Insurance sector in India has come of age. It has been roughly around 15 years that the private sector has entered into this arena. Until the year 2000, it was the LIC of India that was dominating the life insurance market with monopolistic privileges.
Similar was the story with the general insurance space wherein public sector undertakings such as Oriental Insurance, United Insurance and General Insurance Corporation of India were catering to the market.However, after year 2000, the entire scenario changed. Thanks to the liberalization boost given by the then government, private companies were allowed to participate in many sectors dominated by government undertakings – insurance being one of them.
The amendments in the Insurance Act paved way for the Insurance Regulatory and Development Authority of India (IRDAI). This regulatory body was given the role of not only regulating the market but to develop it in a proper manner.During the initial years, entry of private sector in this sector was fraught with risk and uncertainty. The sudden flood of new protection plans resulted in aggressive sales and marketing tactics.Private companies engaged huge number of people as agents with little or no training. These agents were offered hefty commissions so that they push the related products in the market in all possible ways.

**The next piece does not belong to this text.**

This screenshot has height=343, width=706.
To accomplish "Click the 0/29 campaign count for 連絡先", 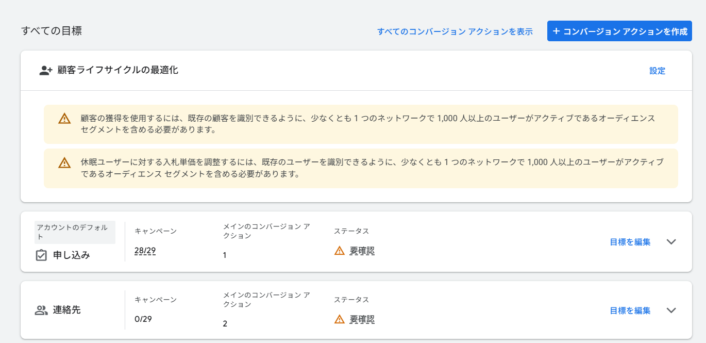I will point(143,319).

Naturally, it resulted in mis-selling of products. Agents did not pay heed to the requirements of their clients and kept misleading them to plans which were fetching them heavy commissions.For IRDAI too, this was a period of learning. Millions of cases of mis-selling and frauds were filed in various Civil and Consumer Courts in the country.The impact was that people started looking at private companies with doubt. There were obvious reasons behind this environment of distrust. Private companies were losing their credibility.The lure of high returns on investments started fading. Public sector undertakings were preferred because they were safe in spite of the fact that they were quite conservative, lethargic and offering very low returns on investments.
Concerns on bankruptcy
A large number of consumers fear that if they invest with insurance companies, they can be in trouble for various reasons – bankruptcy was high on charts. Everyone knows that public sector companies are safe in terms of solvency. They won’t run away with public money.But what about the private sector companies? Well, there too the chances of bankruptcy are slim.The IRDAI has set strict guidelines for entry into the insurance sector. No fly-by-night operator can enter this market. There has to be a strong financial background.

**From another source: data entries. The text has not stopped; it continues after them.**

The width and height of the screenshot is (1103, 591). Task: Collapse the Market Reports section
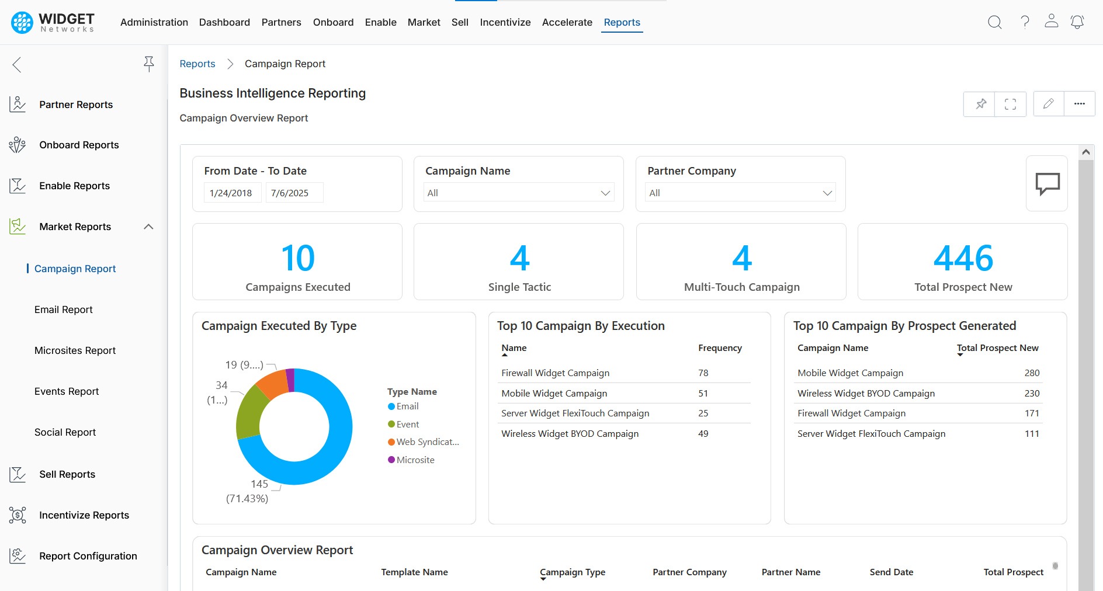tap(148, 227)
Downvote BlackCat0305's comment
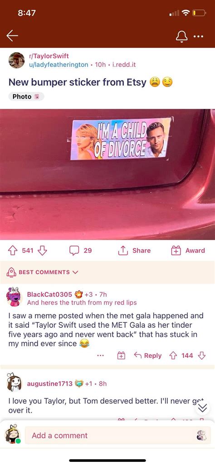Viewport: 215px width, 466px height. click(202, 356)
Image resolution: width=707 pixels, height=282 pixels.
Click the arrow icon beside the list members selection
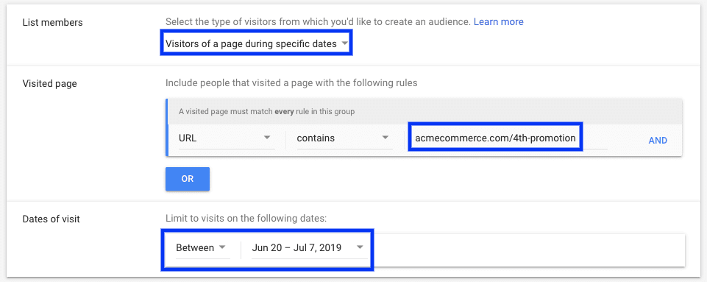click(x=344, y=43)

The authority has kept a solvency ratio of 150 per cent for insurers. That implies that a company has to deposit Rs 1500 for every Rs 1000 taken from a consumer as premium.Thus, if you are paying a premium of Rs 10,000, the insurer has to add Rs 5,000 from its end. There is no question of bankruptcy.In the worst case scenario if this happens, then your money is safe. The government and the IRDAI ensure that your money comes back to you.

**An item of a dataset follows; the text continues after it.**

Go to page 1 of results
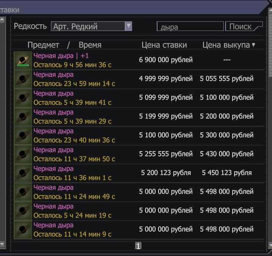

What more? The IRDAI is thinking of increasing the solvency ratio to 200 per cent from 150 per cent. Thus, if an insurer has liabilities of Rs 10,000 crore, he must have assets of Rs 20,000 crore. Do you still think you can lose your hard earned money investing in an insurance company?
What about mis-selling?
Recently, the government made certain amendments to the Insurance Act. This will enable foreign companies to invest as much as 49 per cent in Indian insurance companies – up from the earlier limit of 26 per cent.Further, as far as consumer affairs are concerned, the amendments have ensured protection of consumer interests. There are heavy penalties as high as Rs 5 crore in case of mis-selling. The companies have to keep records of conversations between agents and consumers, and have to ensure that there is no mis-selling.
The above measures reflect that there is a gradual improvement in the investment environment and it is all in the favor of a common man.